L’objectif de BDS est donc bien de stigmatiser Israël sur la scène internationale pour attiser la haine à son endroit. Il est donc dommage, sur ce point, que la France ne puisse faire prévaloir sa règle de Droit sur la règle de Droit européenne. 

Pour mémoire, la Cour de cassation avait, le 20 octobre 2015, considéré l’appel au boycott des produits israéliens comme étant constitutif d’un délit de « provocation à la discrimination, à la haine ou à la violence envers une personne ou un groupe de personnes à raison de leur origine ou de leur appartenance à une ethnie, une nation, une race, ou une religion déterminée ». Or, la Cour Européenne des Droits de l’Homme avait sanctionné la France, le 11 juin 2020, en estimant que les actions et propos du mouvement BDS «relevaient de l’expression politique et militante».
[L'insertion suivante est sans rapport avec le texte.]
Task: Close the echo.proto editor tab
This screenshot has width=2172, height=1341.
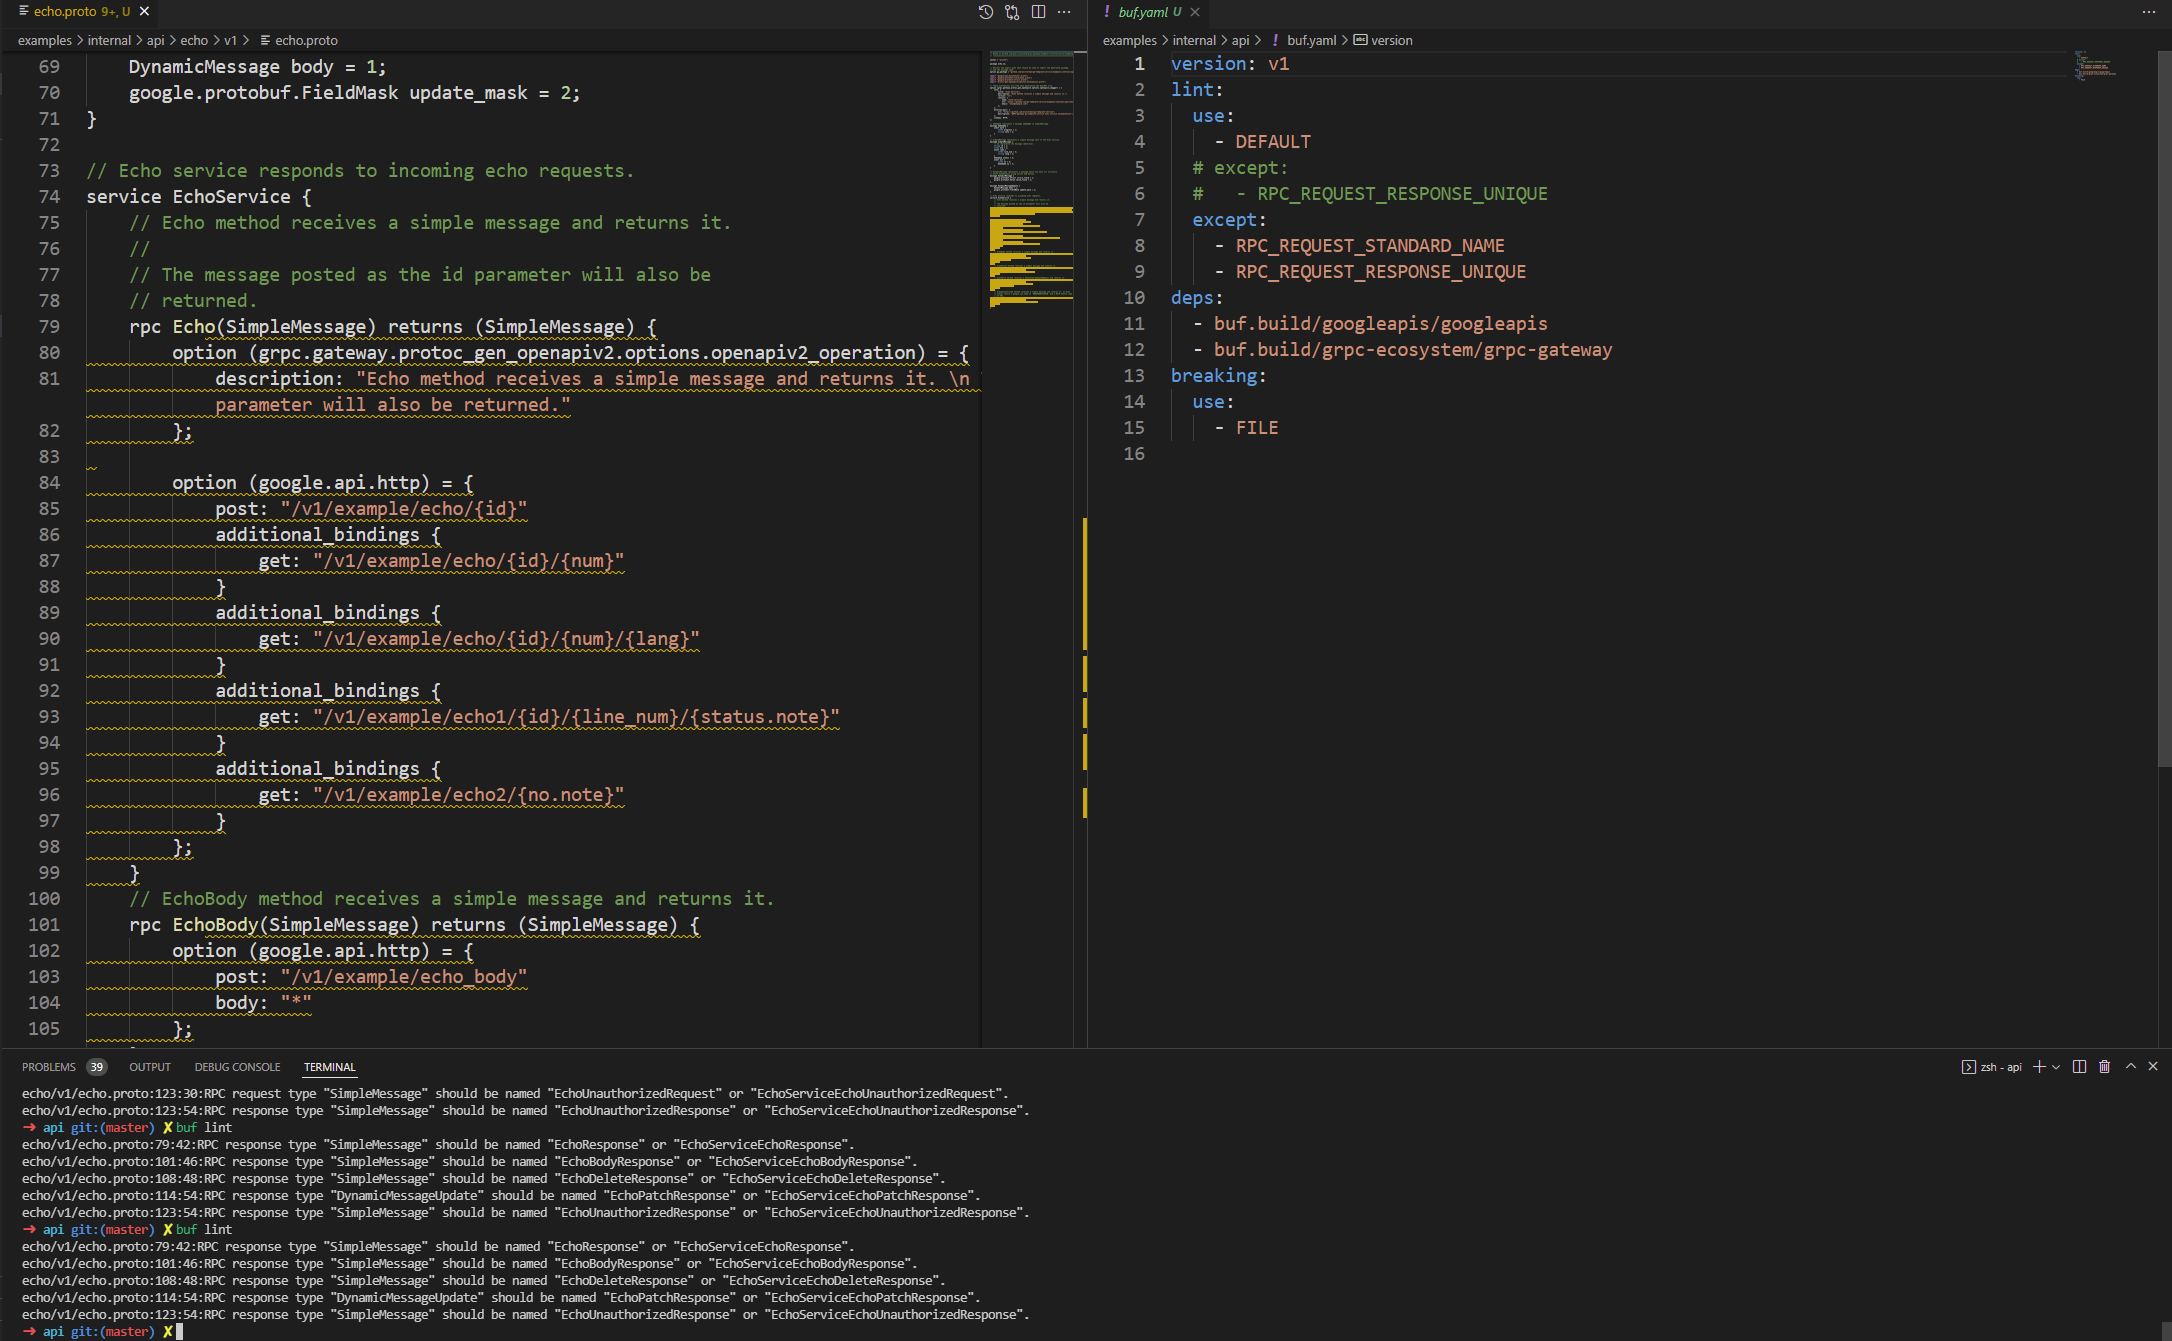Action: [x=143, y=12]
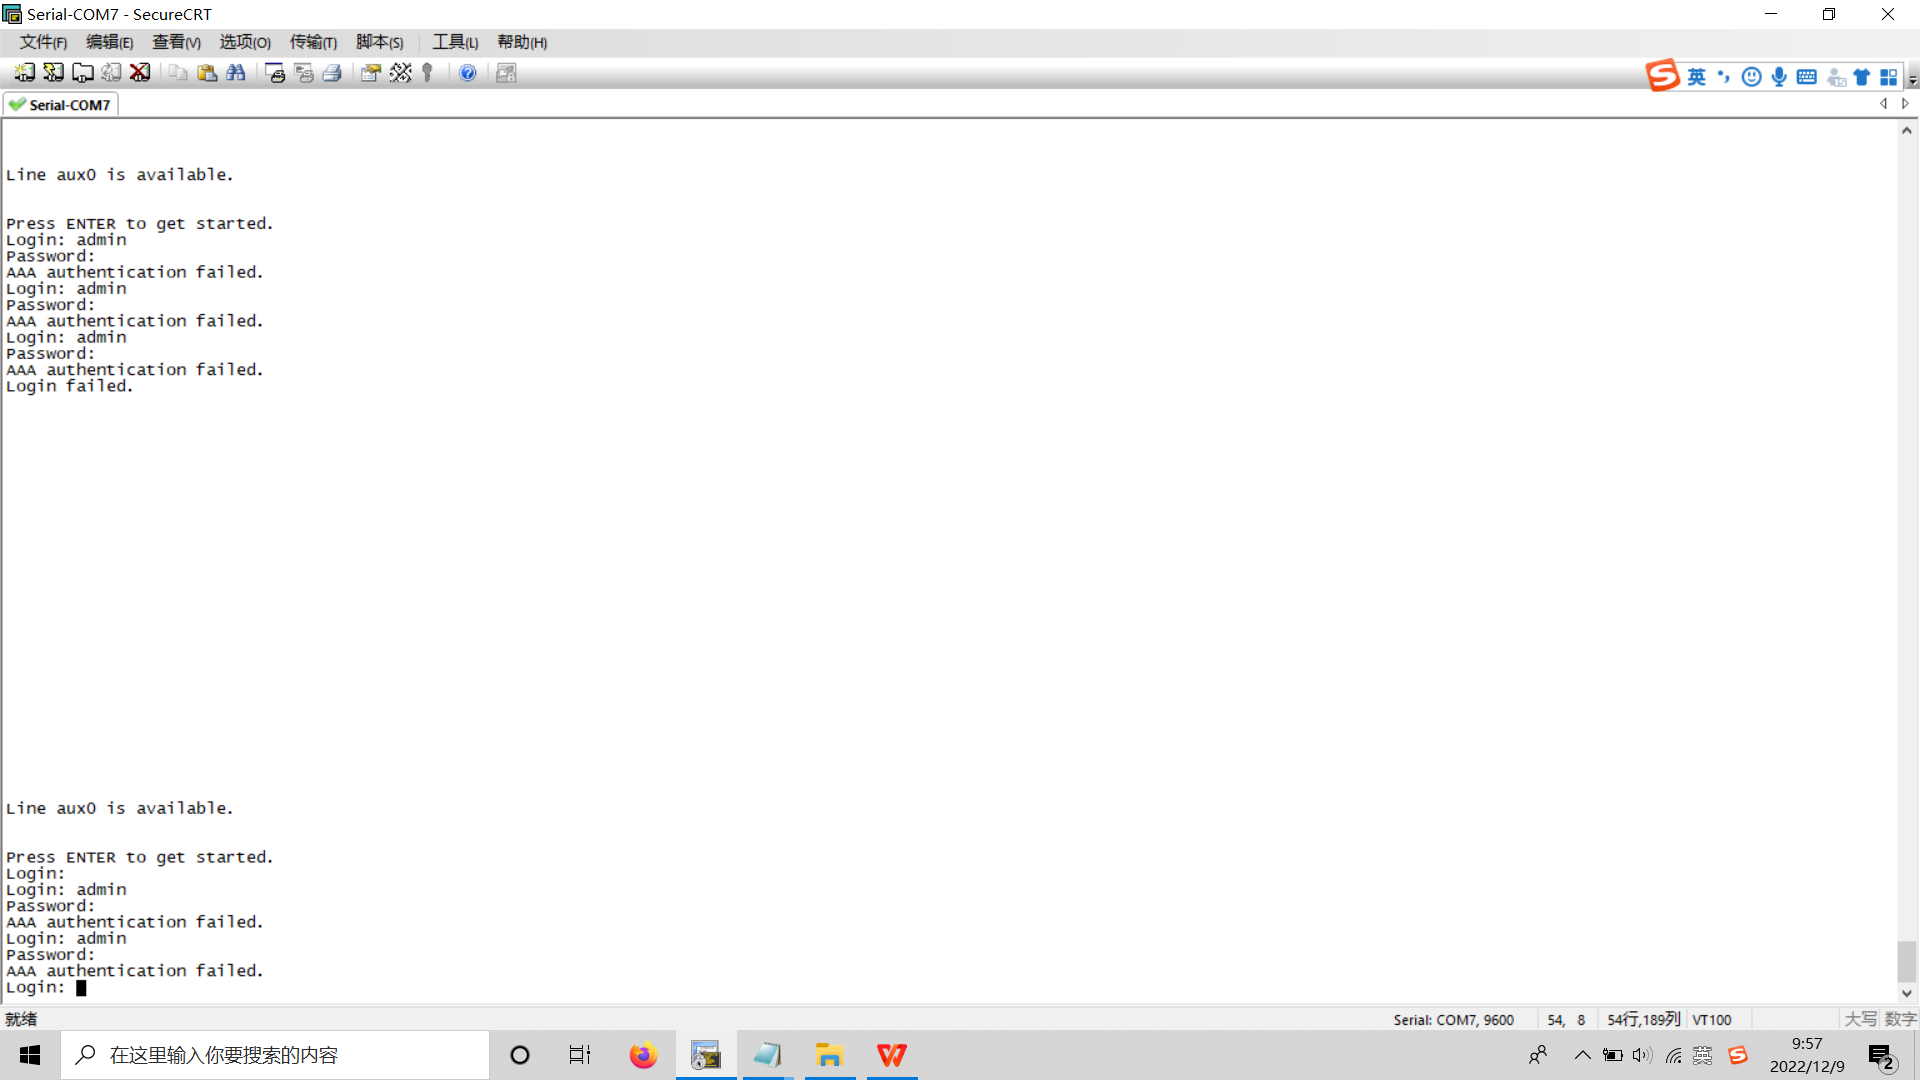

La France est donc, théoriquement, tenue de respecter la hierarchie des normes, et donc le principe en vertu duquel le Droit européen supplante le Droit français. Autrement dit, et en cas de contradiction des textes, les Tribunaux français doivent faire primer la règle de Droit Européenne qui lui est supérieure. Ce principe est grandement problématique, notamment s’agissant de la capacité de nuisance de BDS sur le territioire français,  puisqu’il emporte une perte de souveraineté juridique de la France au profit de la Règle européenne. Il n’est donc pas surprenant que certains candidats à la présidentielle française (pour 2022), aient fait part de leur intention de voir modifier cette règle constitutionnelle pour conférer aux principes d’émanation française, une primauté sur les décisions prises par la CEDH.

C’est donc à la lumière de cet enferment idéologique que la Cour d’Appel de Lyon devra prendre sa décision. Soit elle confirme la décision, en adoptant les principes de la CEDH, soit elle reprend l’analyse de la Cour de Cassation selon laquelle : la liberté d’expression peut être soumise à « des restrictions ou sanctions qui constituent des mesures nécessaires, dans une société démocratique, à la défense de l’ordre et à la protection des droits d’autrui » (et ce, pour éviter l’incitation gratuite à la haine).